Jeder Mitarbeiter bei Hubert Burda Media weiß, dass die neuen Medien, der Digital-Markt, das Lieblingsthema von Verleger Hubert Burda sind. Doch nur die wenigsten wissen, dass diese Leidenschaft eine lange Vorgeschichte hat. Denn bereits bei der BAMBI-Verleihung für das Jahr 1980 (und die ersten drei Monate des Jahres 1981) präsentierte Verleger Hubert Burda den Ehrengästen im Münchner „Bayrischen Hof“ den „Start eines neuen Mediums“: die Bildplatte. Burda erläuterte stolz die technischen Details: „Die Bildplatte hat eine Speicherfähigkeit von rund 54 000 Einzelbildern. Das heißt, dass alle Gemälde der Welt in den Museen von der Eremitage, der Neuen und der Alten Pinakothek, von Prado und Louvre bis hin zur National Gallery in New York auf einer einzigen Bildplatte Platz finden.“ Aber Bildplatten von „BurdaVision“ gab es auch mit weniger anspruchsvollem Inhalt – zum Beispiel mit Szenen der BAMBI-Verleihung.
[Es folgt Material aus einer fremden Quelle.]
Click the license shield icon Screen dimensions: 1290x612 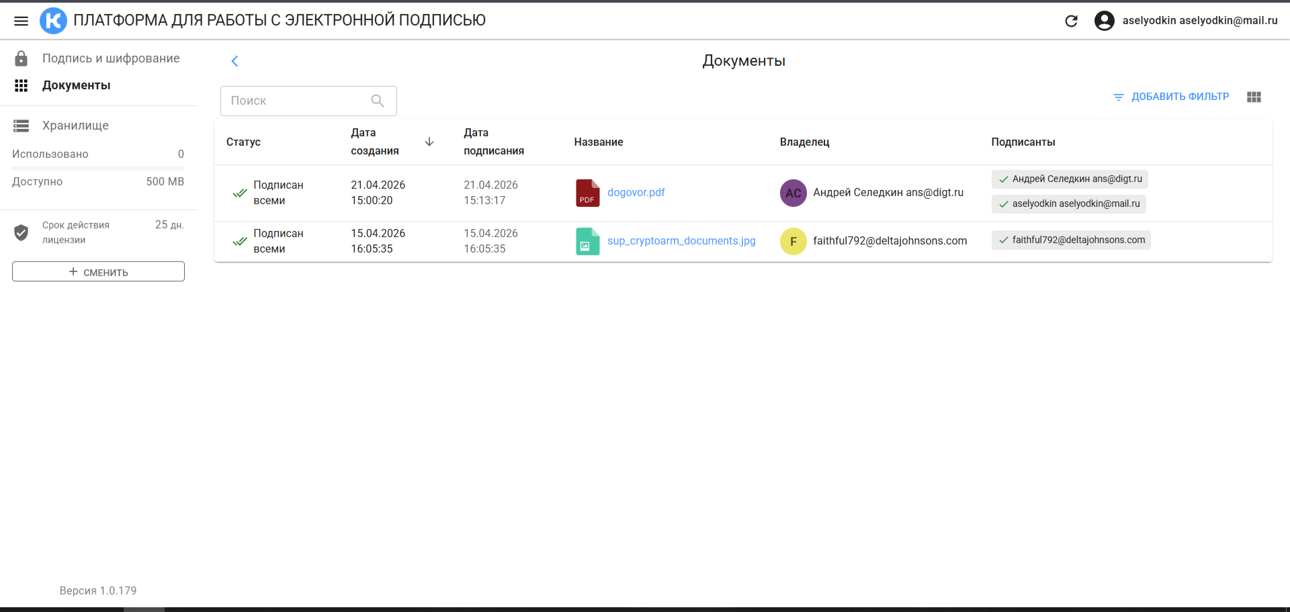click(x=22, y=232)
Hubert Burdas Vision im Frühjahr 1981: „Einen Spielfilm von zwei Stunden Länge für 18,90 Mark auf den Markt bringen.“ Und wie funktionierte die in Zusammenarbeit mit Philips entwickelte Technik? Ganz einfach: Um diese Bildplatte abzuspielen, brauchte man neben dem Farbfernseher ein Abspielgerät ähnlich wie bei Schallplatten. Nur dass bei der Bildplatte nicht ein Saphir, sondern ein Laserstrahl die Platte abtastete. Heute ist diese sogenannte „Laserdisc“ praktisch ohne Bedeutung. Sie gilt jedoch als Vorgänger der 1981 eingeführten und damals zunächst nur für Tonaufzeichnung konzipierten Compact Disc beziehungsweise der späteren CD-ROM. Auch der Begriff „Bildplatte“ konnte sich nicht durchsetzen – auch wenn die heutigen DVDs im Prinzip nichts anderes sind. Im „Bayrischen Hof“ war dies alles Anfang 1981 den meisten Gästen so oder so egal.

Insbesondere Komiker und BAMBI-Preisträger Dieter Hallervorden witzelte sich durch den Abend. An die Adresse von CSU-Chef Franz-Josef Strauß: „52 Prozent der Leser haben mich gewählt. Eine Zahl, auf die Politiker eigentlich neidisch sein müssten.“ Und dann schoss er noch augenzwinkernd gegen das Fernsehen: „Wissen Sie, was einen humorvollen Programmmacher kennzeichnet? Er trennt die Spreu vom Weizen – und sendet dann die Spreu.“ Etwas nachdenklicher zeigte sich die herausragende Film- und Fernsehschauspielerin Hanna Schygulla: „Der BAMBI kennzeichnet einen Wendepunkt in meinem Leben. Ich möchte einen neuen Anfang machen – weg vom Publikumsfilm wie ‚Lili Marleen’, hin zu engagierter Filmkunst.“ Als Hellseher betätigte sich übrigens Horst Tappert, BAMBI-Preisträger für das Jahr 1978, der 1981 zum 85. Mal den „Derrick“ spielte: „Ich mache so lange Derrick, wie mich die Leute sehen wollen.“ Und das dauerte lange: 1998 nach 281 Folgen war erst Schluss.

Die BAMBI-Verleihung im April 1981 hatte auch – damals noch nicht einmal geahnt – historischen Charakter. Denn Frank Elstner startete zwei Monate zuvor eine neue Fernsehshow mit dem Namen „Wetten, dass …?“. Die BUNTE schrieb damals: „Elstner griff nicht nach den Sternen, dafür lieferte er aber richtige, spannende Unterhaltung.“ Und Elstner bekam am 4. April 1981 dafür einen BAMBI – übrigens seinen bislang einzigen! Und das, obwohl sowohl „Wetten, dass …?“ als auch der damalige Moderator auch 27 Jahre später noch zu den festen Größen im deutschen Fernsehen gehören.